Search
Famed investigator Nick Carter got into trouble when solving the case of the mysterious disappearance of lady Thuns's dog. The only clue he was able to obtain was a set of photographs of the likely villain. Unfortunately, the villain is nearly indecipherable in the photographs. Nick is just a detective, so he needs your help to recover the image of the villain from the corrupted photos. He has watched too many episodes of CSI and thinks it can be done. Can it?
So the technically challenged Nick has $n$ corrupted images of $H \times W$ pixels (Figure 2). He knows that each image depicts the face of the villain and that the faces occupy a subwindow in each of the images. Specifically, the image size of a face is only $H \times w$ pixels, i.e, the face spans the height of the image but is narrower than the image. Thus only the horizontal position of the face varies in the images (i.e. we can assume that horizontal position $d$ is the only unknown). Nick also knows that the background of the image, the image area outside the face itself, has constant intensity $b$. See Figure 3. The images are very noisy (assume Gaussian noise distribution here).
Figure 2. One of the Nick's images
Figure 3. Image composition. The face is at an unknown horizontal position $d$.

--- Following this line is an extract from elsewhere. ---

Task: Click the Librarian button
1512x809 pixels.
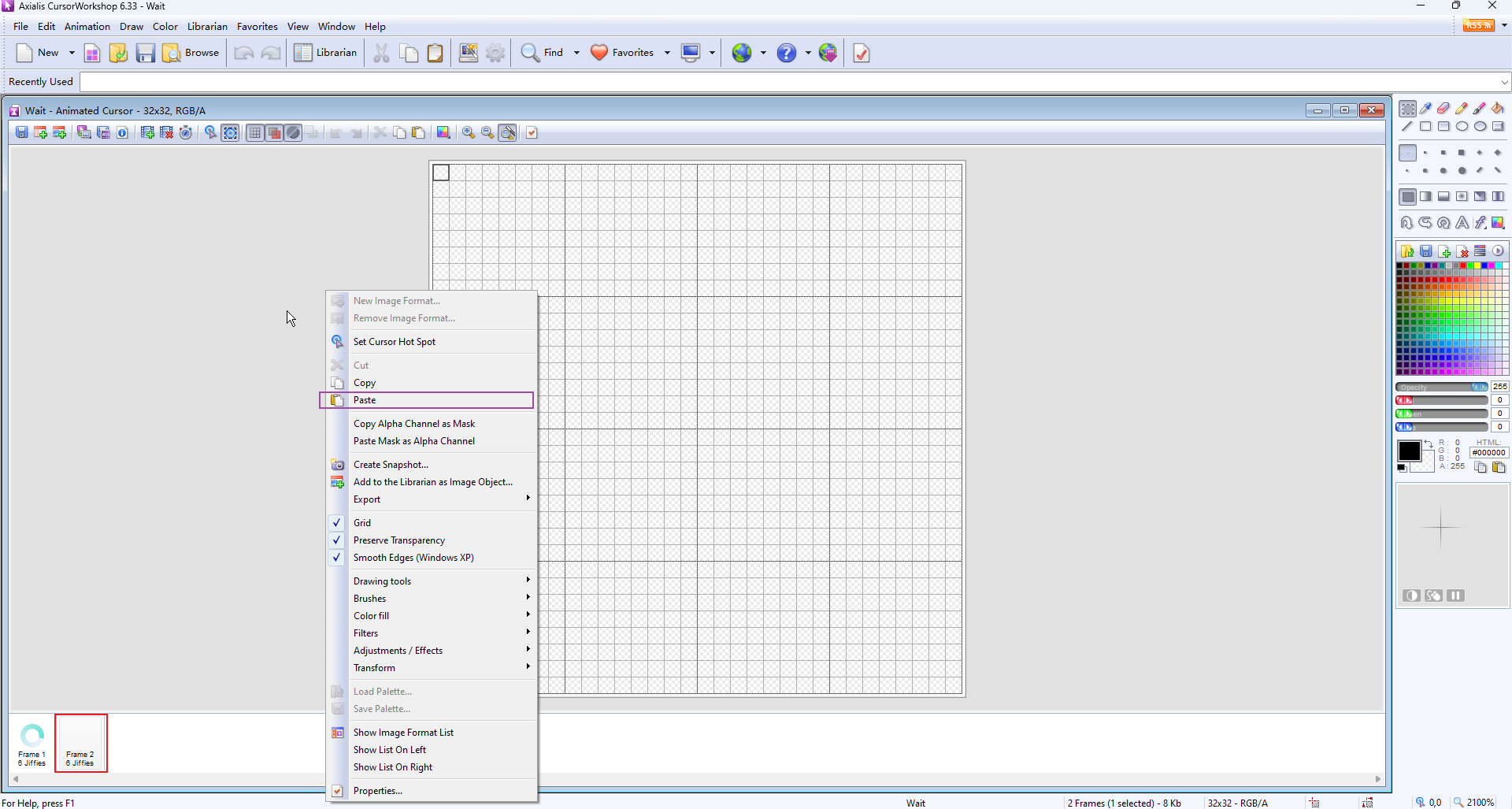Action: tap(326, 53)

You are given set of $n$ noisy images each with dimension $H \times W$ such that each image contains the same hidden face. The face is of fixed width $w = 36$ pixels and has height equal to its containing image $H$, but in each image it is translated by some unknown and different horizontal displacement. The challenge is to reconstruct the “most likely” image of the face from all the noisy views. “Most likely” can be directly interpreted as the maximum likelihood image of the face as will be shown below.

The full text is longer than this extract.